--- To be done ---
- 1) In the paper on learning disabled theatre, who was the guest director of Contained?
- 2) Carry on the paper on learning disabled theatre from the point where it stops.

--- Text excerpt ---
Disability, care and debility: radically reframing the collaboration between non-disabled and learning disabled theatre makers.

Disability, Arts and Health Conference

Bergen, Norway, 1st–2ndSeptember 2016

In this paper, I would like to examine the aesthetic frames and the performed relationships that are constructed in two distinct but comparable performances. Both of these productions are performed by well-established companies that work primarily with learning disabled actors: Disabled Theater, a 2012 production by the Swiss company Theater Hora; and Contained, a 2015 production by British company Mind the Gap. In each case, the performance ensemble worked with a non-disabled guest director external to the company: Jérôme Bel in the case of Disabled Theater and Alan Lyddiard in the case of Contained.

--- Dataset extract ---

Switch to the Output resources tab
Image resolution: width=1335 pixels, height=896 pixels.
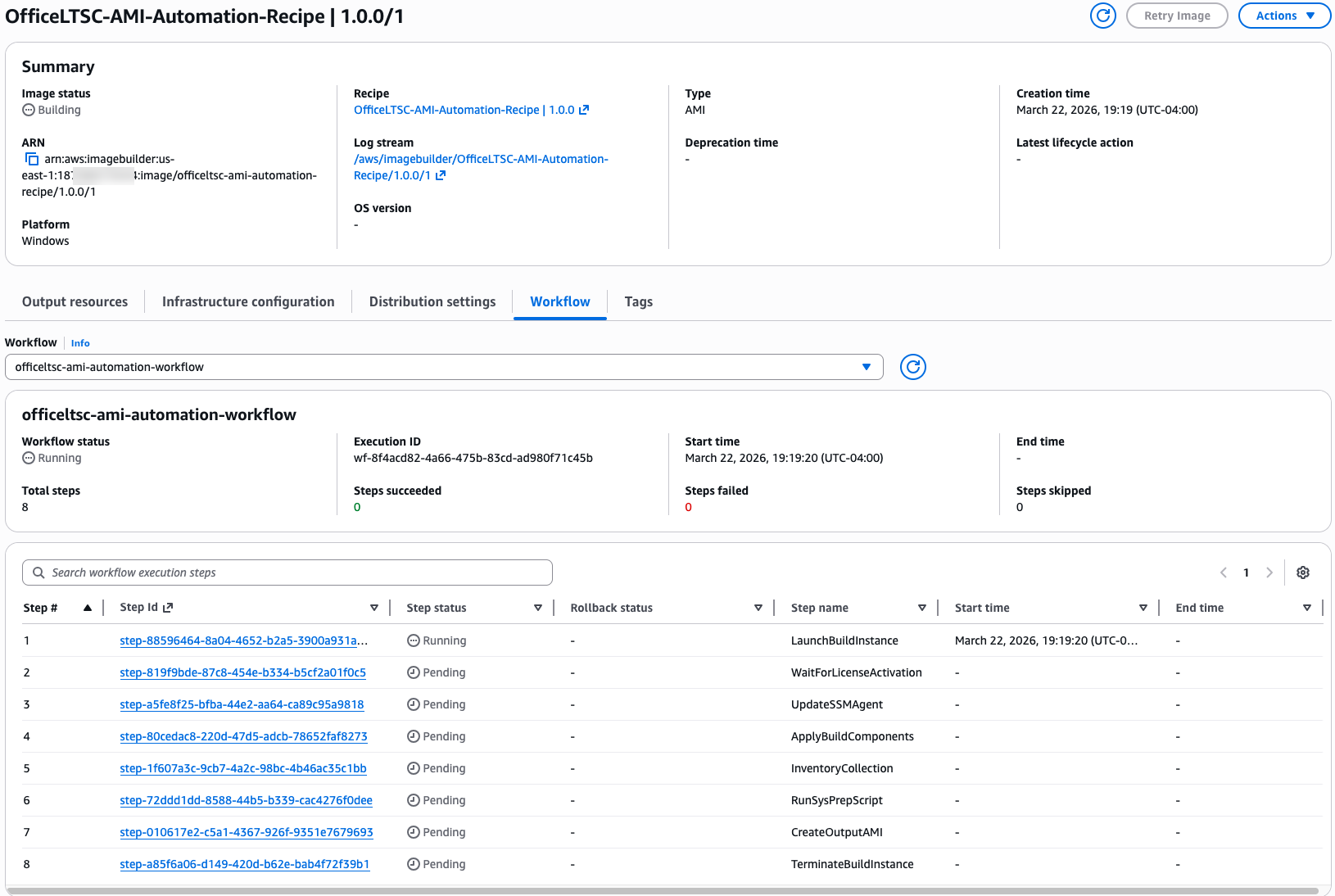pos(75,301)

--- Solved problems ---
- 1) Alan Lyddiard

- 2)
The devised shows that resulted from these collaborations are markedly different in tone, structure and content. Contained is built on autobiographical stories told by the cast members, offering accounts of personal experiences and relationships that encompass struggle, achievement, pain, joy, victory, defeat and resilience, even within single narratives. The performers’ disabilities have particular significance in some stories, but not in others, though they usually inflect the perspective of the storyteller. Overall, however, rather than being about disability the show opens up the complex layers of human experience as it has been, and is, lived by these particular performers. Structurally, the stories are interwoven with each other throughout the two acts of the performance, and also interspersed with original songs, written by cast member Jez Colborne and performed live by the ensemble, dance sequences, and video segments, that variously involve pre-recorded footage, live feed and green screen technology. The show opens with a relatively bare stage, apart from a row of chairs for the cast and a microphone. Throughout the show, the cast themselves stage manage, assembling and disassembling the technical equipment as required.

Disabled Theater also begins with a bare stage apart from a row of chairs and a single microphone. I should perhaps confess at this point that, while I have seen Contained live on two occasions, I have only seen Disabled Theater once as a video recording, and my observations are based on this recording, which does not present the full stage action: the translator Simone Truong, for example, appears as a disembodied voice in the video, which is why I describe her as ‘unseen’ in my abstract: in fact, as Yvonne Schmidt (2104, p.232) notes, Truong (or Chris Weinheimer, the alternative translator) ‘sits on the right-hand side of the stage … [and] she also positions the microphone correctly before each scene, adjusting it for the disabled actors’. My descriptions of the stage action therefore reflect the recorded rather than live version of the show.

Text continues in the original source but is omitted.